L’adaptive design est la technique qui consiste à générer différents templates de pages pour des écrans de tailles différentes (mobile, tablet, desktop). Cette technique est différente du responsive design dans la mesure où le template est choisi au niveau du serveur en fonction de l’entête HTTP User-Agent.

La difficulté liée à l’adaptive design consiste à classer l’ensemble des navigateurs par type. Cela implique de maintenir et interroger une base de données contenant la correspondance entre l’entête User-Agent et son type (mobile, desktop, tablet).
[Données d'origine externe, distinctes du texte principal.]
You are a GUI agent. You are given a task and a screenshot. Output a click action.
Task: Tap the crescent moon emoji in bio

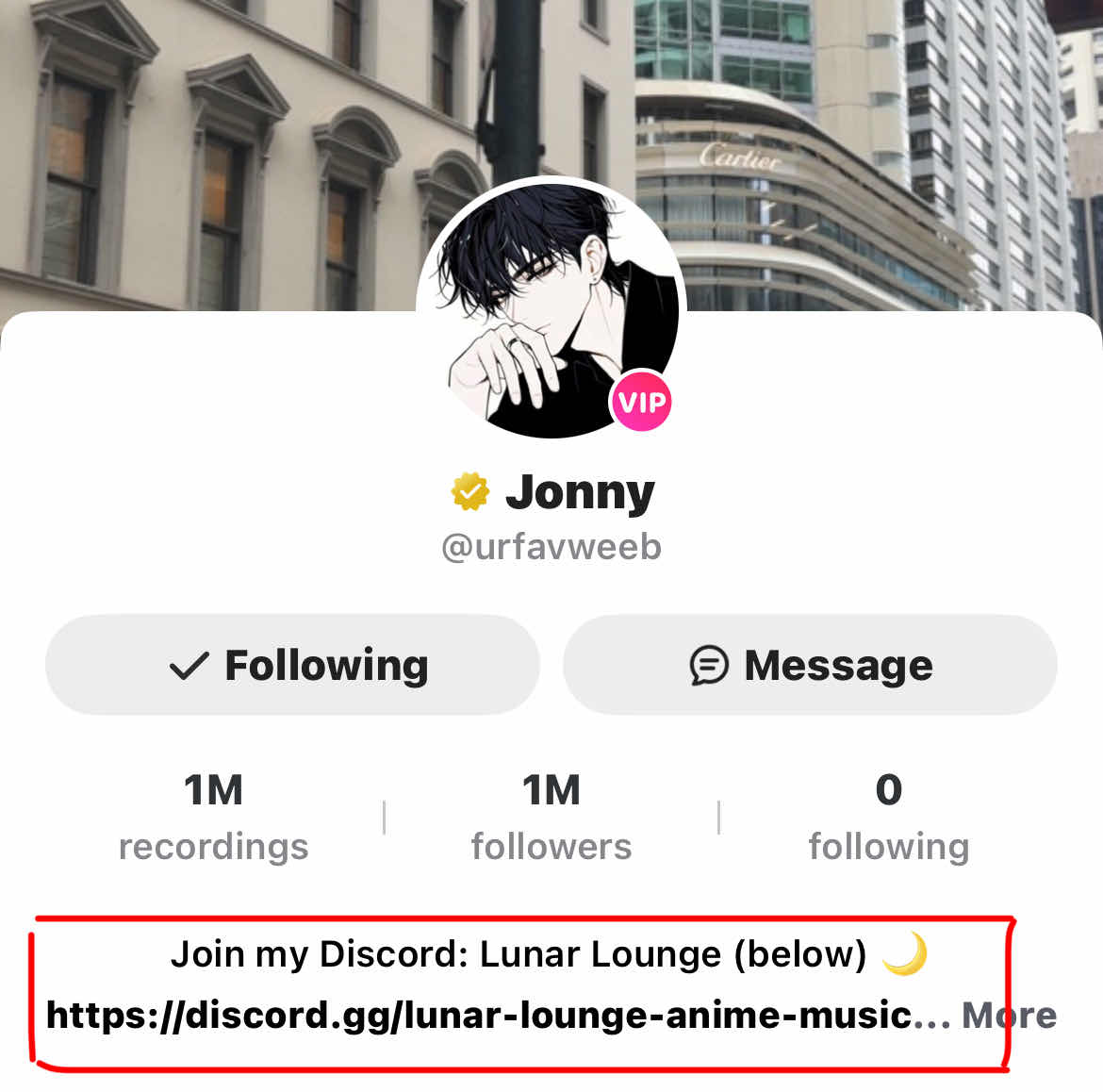905,954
Fasterize gère la classification des User-Agents

Chaque requête envoyée au serveur d’origine contient un entête X-User-Agent-Class. Cet entête HTTP contient une des valeurs suivantes :

  • mobile : la requête provient d’un navigateur sur smartphone
  • tablet : la requête provient d’un navigateur sur tablette
  • desktop_recent : la requête provient d’un navigateur sur bureau
  • old : la requête provient d’un vieux navigateur desktop (Internet Explorer en dessous de la version 10). Cette classe n’est pas mise en cache au niveau de Fasterize.
  • bot : la requête provient d’un bot (d’un moteur de recherche ou d’un outil de monitoring)

Par ailleurs, Fasterize segmente automatiquement son cache en intégrant cette catégorisation dans la clé de cache. Cela veut dire qu’il est possible de mettre en cache les différentes versions d’une même page sans risque de servir une page mobile à un client desktop.

La règle à suivre : ne pas cumuler les bases de données

Au niveau du serveur d’origine, il est impératif d’utiliser l’entête X-User-Agent-Class pour générer le template. En effet, cela permet d’aligner la génération des templates avec le paramétrage du cache Fasterize. Si vous utilisez votre propre base de données de User-Agent (comme avec Sparkow), il y aura un risque que certains user-agents ne se retrouvent pas dans la même classe ce qui corromprait le cache.